Further evidence supports the idea that histamine plays an important role in IBS. People with IBS have an increased number of mast cells in localized regions of the gut that cause pain. The theory is that people with IBS become sensitized to a food when it accompanies a GI infection.
This expands mast cells in that area. As a result, it causes a localized reaction that releases histamine as well as other inflammatory when that food is consumed. In this instance, it’s not dietary histamine that is the problem, but another food that causes histamine release.
However, this histamine still competes with dietary histamine for DAO. Therefore, in complex cases that include HIT and IBS, it’s important to also identify foods that trigger histamine release and remove them during both the elimination and reintroduction phases.
These foods should be the last foods for reintroduction.
Dealing with histamine intolerance is not like other health issues such as bacterial or viral infections.
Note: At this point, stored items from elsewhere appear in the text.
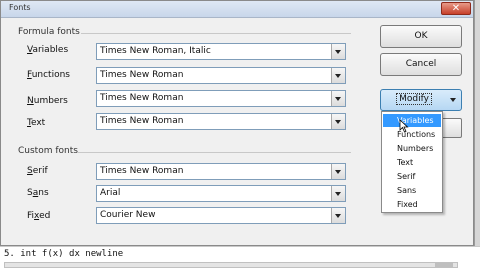 This screenshot has width=480, height=271. What do you see at coordinates (221, 52) in the screenshot?
I see `variables-font-select: Times New Roman, Italic` at bounding box center [221, 52]. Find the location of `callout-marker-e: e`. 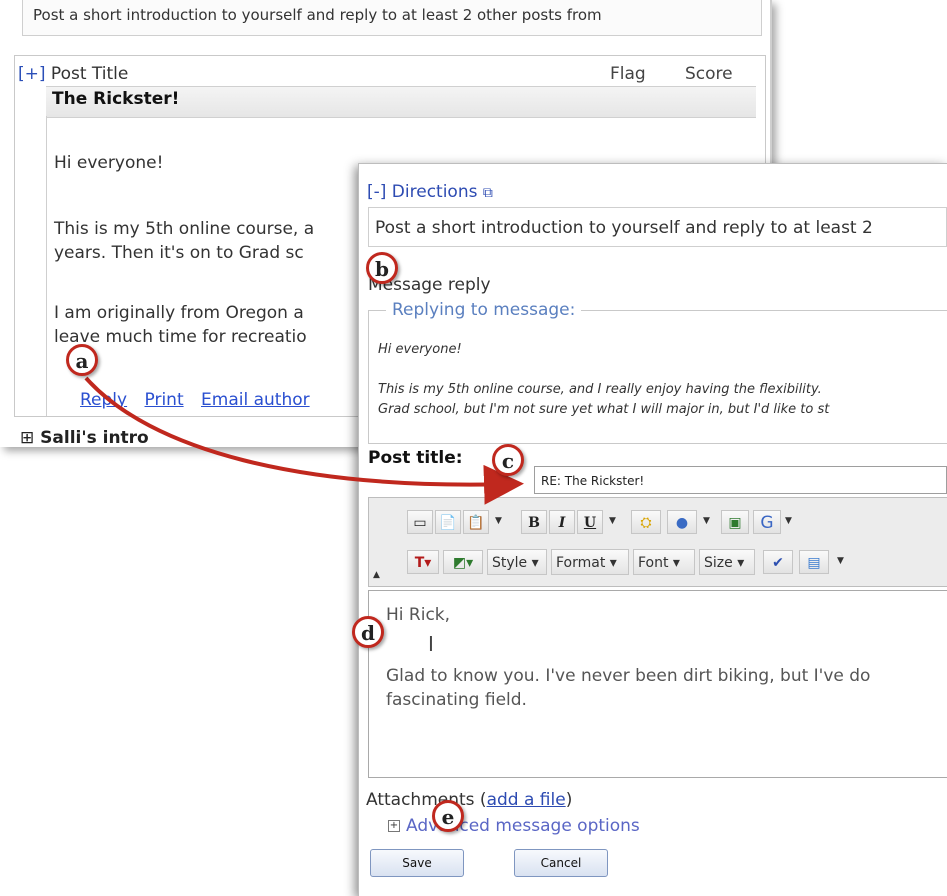

callout-marker-e: e is located at coordinates (448, 816).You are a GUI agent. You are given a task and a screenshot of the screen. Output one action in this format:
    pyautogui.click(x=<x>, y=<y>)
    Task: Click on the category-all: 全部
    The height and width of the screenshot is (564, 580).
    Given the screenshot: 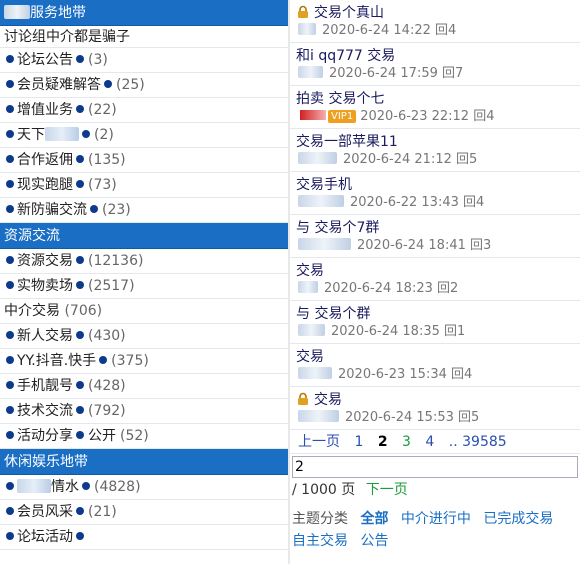 What is the action you would take?
    pyautogui.click(x=374, y=519)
You don’t just take a drug for a couple weeks and then feel fine.
Like IBS, HIT takes quite a while to address. It also requires substantial changes to a person’s lifestyle, which we are not generally good at.
To make this process “easier” and “faster”, it’s important to be vigilant and understand the cause of the problem. Removing histamine from your diet is a critical first step, but it’s only a first step. To maintain sanity, reintroduction is crucial to get back to a “normal”-ish diet.
It’s also important to be pragmatic about reintroduction. Use tools such as DAO to help with the process, and start with small amounts of fermented foods to help re-establish a healthy gut environment.
Building a stable and resilient gut is your best hope to reverse HIT if it’s an environmental issue. Even in people with genetic polymorphisms in DAO and HMNT, it’s essential to optimizing digestion and preventing major gut issues from taking root.